Conservatives launched into melodramatic meltdown mode after a judge sentenced Steve Bannon to four months in prison for defying a congressional subpoena from the January 6 committee.
Representative Matt Gaetz wrote, presumably as he collapsed in slow motion onto a fainting couch, “It is with great sadness and anger that we observe the death of the judicial system in America.”
“And they’re sending him to prison—not just to torture him but to torture us,” Gaetz added, presumably under the impression the American public will be in shambles without Bannon spewing white nationalist hate while wearing 17 layers of shirts.
Representative Marjorie Taylor Greene was similarly superficially apoplectic, decrying the January 6 committee as “FAKE” and announcing, “The DOJ is completely corrupt!!”
Droning British giant—and former deputy assistant to Trump—Seb Gorka groaned to a camera while on a leisurely drive that Bannon was sentenced to prison as part of a “conspiracy to disrupt Trump’s campaign.”
“The deep state is not the deep state anymore,” Gorka announced at the news of Bannon facing the normal consequences of defying a congressional subpoena. “It’s the in-your-face, we don’t care, we run America, and who you choose for president is utterly irrelevant,” he added before pivoting to boilerplate conservative sound bites and pitching his web streaming show.
Bannon was found guilty on two counts of contempt of Congress in 2022 but delayed sentencing by appealing the decision. That appeal was rejected, and he was sentenced Thursday to report to prison on July 1. Bannon can still appeal the ruling to report to prison.

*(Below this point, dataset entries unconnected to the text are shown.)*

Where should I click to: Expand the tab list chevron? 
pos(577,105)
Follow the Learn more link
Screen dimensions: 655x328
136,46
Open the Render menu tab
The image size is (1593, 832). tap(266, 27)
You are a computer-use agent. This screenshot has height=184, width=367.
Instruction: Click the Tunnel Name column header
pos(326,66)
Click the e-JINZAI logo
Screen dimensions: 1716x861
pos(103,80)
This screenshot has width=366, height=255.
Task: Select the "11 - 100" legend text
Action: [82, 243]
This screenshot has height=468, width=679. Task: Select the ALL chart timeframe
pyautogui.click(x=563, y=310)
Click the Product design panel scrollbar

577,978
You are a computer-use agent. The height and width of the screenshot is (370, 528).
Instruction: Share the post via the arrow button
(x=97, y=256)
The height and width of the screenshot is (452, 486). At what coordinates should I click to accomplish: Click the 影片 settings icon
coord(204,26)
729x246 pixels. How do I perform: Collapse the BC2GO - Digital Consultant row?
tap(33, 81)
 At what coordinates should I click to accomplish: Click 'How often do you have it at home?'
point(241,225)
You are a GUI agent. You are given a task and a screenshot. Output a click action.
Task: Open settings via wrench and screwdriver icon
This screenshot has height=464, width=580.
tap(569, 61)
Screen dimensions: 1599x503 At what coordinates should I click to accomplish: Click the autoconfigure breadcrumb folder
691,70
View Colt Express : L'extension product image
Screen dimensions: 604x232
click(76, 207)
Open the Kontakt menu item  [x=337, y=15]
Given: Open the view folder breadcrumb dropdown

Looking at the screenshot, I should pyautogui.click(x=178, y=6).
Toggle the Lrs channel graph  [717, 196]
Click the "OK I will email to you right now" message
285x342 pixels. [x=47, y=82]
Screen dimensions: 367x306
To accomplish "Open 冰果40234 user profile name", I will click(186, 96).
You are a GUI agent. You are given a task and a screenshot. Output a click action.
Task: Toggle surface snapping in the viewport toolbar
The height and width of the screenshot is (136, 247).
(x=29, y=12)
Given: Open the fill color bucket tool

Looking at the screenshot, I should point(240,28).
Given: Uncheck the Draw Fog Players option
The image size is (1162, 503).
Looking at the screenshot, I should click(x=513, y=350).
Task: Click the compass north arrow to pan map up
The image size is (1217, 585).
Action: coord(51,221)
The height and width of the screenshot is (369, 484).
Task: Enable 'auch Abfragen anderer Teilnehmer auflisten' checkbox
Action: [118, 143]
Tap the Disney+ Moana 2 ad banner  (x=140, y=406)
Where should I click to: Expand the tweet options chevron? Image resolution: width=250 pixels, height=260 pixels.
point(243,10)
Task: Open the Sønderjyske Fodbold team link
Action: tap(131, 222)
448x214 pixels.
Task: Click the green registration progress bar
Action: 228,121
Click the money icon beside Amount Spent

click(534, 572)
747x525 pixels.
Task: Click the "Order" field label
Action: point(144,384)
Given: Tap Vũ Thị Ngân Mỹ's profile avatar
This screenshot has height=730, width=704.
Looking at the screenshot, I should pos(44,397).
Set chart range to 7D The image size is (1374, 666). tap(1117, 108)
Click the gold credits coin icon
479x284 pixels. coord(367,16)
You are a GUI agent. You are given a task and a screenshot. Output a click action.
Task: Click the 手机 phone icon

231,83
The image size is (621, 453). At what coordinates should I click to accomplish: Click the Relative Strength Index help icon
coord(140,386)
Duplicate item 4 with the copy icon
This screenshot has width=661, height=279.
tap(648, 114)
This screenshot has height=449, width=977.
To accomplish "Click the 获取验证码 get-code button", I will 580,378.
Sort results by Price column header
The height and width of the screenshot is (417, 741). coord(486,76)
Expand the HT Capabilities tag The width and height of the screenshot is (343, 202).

The judicial system, which Gaetz declared is dead, typically sentences people held in contempt of court to prison time: Per the U.S. Penal Code, penalties for contempt of Congress include a jail term of a minimum of one month and a maximum 12 months per violation. Whistleblower Chelsea Manning served a two-month sentence for refusing to testify in a federal case investigating military secrets she handed to WikiLeaks in 2010. The judicial system, it seems, has continued operating as it always has when people refuse to testify. But if the meltdown helps the grift, might as well treat the codified consequences of refusing to testify as a sign of democracy collapsing.
Representative Nancy Mace’s congressional spending is still the talk of the town. On this week’s agenda: her $1.6 million D.C. townhouse.
The South Carolina Republican was accused of “secretly fleecing taxpayers,” in an ethics complaint filed earlier this week alleging she sought higher monthly lodging reimbursements than what was actually warranted by her expenses.
“Representative Mace has violated House Ethics Rules by repeatedly seeking reimbursement for lodging in excess of the actual monthly expense of maintaining her co-owned townhouse in Washington, D.C., resulting in a misuse of taxpayer funds for purposes unrelated to her official duties,” read a copy of the complaint obtained by Punchbowl News.
Mace’s requests violate two key rules of a congressional reimbursement program, according to the complaint: Lawmakers cannot be repaid for interest or principal on their mortgage payments, and they cannot ask to be repaid for more than their actual expenses.
The complaint came on the heels of a lengthy investigation by The Washington Post into Mace’s spending habits. Two former staffers told the Post that Mace repeatedly directed her team to file for reimbursements to the tune of $2,000 a month, despite being informed by people involved in her office finances that she could not justify claiming more than $1,726 a month. During some months of the year, she filed to be reimbursed upward of $3,000—nearly double what her team had calculated.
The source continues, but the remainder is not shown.